Description
This easy and delicious vegan almond cherry bundt cake is the perfect healthier vegan brunch recipe! Completely gluten free and dairy free, it’s easy to make and deliciously sweet!
Ingredients
Scale
- 2 cups rustic oat flour (ground from 2 1/2 cups whole oats, see Note)
- 1 cup cassava flour
- 1 cup coconut sugar
- 1 tsp baking soda
- 2 tsp baking powder
- 4 tbsp ground flaxseed mixed with 1/2 cup (see Note)
- 2 cups vegan buttermilk (see Note)
- 1/2 cup homemade or store bought almond butter
- 2 tsp vanilla extract
- 1/2 jar Bonne Maman INTENSE Cherry Fruit Spread
Toppings:
- 1 cup powdered sugar
- 1 tbsp dairy free milk
- 1/2 cup chopped almonds
Instructions
- Preheat the oven to 350F and grease a 10-cup bundt pan with coconut oil. Make sure that you’ve prepared the oat flour, ground flaxseed mixture and vegan buttermilk before you begin.
- In a large bowl, whisk together the oat flour, cassava flour, coconut sugar, baking powder, and baking soda.
- Add in the ground flaxseed mixture, vegan buttermilk, almond butter, and vanilla extract to the dry mixture, and stir thoroughly until everything is combined.
- Spoon half of the batter into the prepared bundt cake pan. Then, spoon about 1/2 a jar of Bonne Maman INTENSE Cherry Fruit Spread on top of the batter. Top with the remaining batter evenly.
- Use a butter knife to gently swirl the spread into the batter, mainly trying to work the cherry to the bottom of the bundt cake pan (which will become the top when you flip it over). Less is more here!
- Place the bundt cake pan into the oven to bake for 30-35 minutes, or until a toothpick comes out clean.

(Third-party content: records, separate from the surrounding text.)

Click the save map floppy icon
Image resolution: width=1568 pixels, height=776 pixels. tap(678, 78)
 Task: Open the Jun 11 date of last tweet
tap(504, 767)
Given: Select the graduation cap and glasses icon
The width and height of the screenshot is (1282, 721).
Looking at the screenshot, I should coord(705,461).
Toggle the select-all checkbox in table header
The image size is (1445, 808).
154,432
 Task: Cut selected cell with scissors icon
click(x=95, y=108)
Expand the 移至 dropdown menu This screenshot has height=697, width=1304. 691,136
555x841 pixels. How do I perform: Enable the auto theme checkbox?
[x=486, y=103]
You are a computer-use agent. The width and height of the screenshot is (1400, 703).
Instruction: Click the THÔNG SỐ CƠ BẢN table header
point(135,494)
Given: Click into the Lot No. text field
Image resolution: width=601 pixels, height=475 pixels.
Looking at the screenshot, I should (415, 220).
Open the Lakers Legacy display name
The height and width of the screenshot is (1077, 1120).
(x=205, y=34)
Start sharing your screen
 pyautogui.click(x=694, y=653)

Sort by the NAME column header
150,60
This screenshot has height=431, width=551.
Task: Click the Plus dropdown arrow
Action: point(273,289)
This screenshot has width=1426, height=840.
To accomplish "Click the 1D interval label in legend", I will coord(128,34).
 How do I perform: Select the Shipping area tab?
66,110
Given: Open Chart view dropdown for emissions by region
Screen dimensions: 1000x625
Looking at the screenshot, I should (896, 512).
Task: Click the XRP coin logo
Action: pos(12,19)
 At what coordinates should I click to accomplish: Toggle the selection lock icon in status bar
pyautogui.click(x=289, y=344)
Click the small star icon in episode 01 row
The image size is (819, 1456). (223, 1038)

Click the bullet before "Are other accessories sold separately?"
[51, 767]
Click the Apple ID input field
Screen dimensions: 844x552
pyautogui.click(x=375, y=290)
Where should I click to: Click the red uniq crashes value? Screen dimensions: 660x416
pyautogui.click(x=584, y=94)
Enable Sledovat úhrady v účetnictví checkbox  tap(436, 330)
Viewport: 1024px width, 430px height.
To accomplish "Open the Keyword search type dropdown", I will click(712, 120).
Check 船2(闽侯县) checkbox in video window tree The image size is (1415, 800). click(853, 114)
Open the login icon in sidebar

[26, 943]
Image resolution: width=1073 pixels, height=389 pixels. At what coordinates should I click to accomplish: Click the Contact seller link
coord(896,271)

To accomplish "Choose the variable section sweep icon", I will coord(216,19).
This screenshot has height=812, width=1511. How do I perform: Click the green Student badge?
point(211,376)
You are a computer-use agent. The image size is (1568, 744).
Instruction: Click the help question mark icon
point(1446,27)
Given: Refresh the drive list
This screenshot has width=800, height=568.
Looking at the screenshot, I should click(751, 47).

- Remove from the oven and let cool for 10 minutes in the pan before gently flipping onto a plate.
- Prepare the glaze by whisking together the powdered sugar and dairy free milk in a small bowl.
- When ready to serve, pour the glaze over the bundt cake and top with chopped almonds.
Notes
- For homemade oat flour, please see this oat flour guide.
- To make the vegan flaxseed egg, combine the ground flaxseed with water and allow the mixture to sit for 5-7 minutes to coagulate.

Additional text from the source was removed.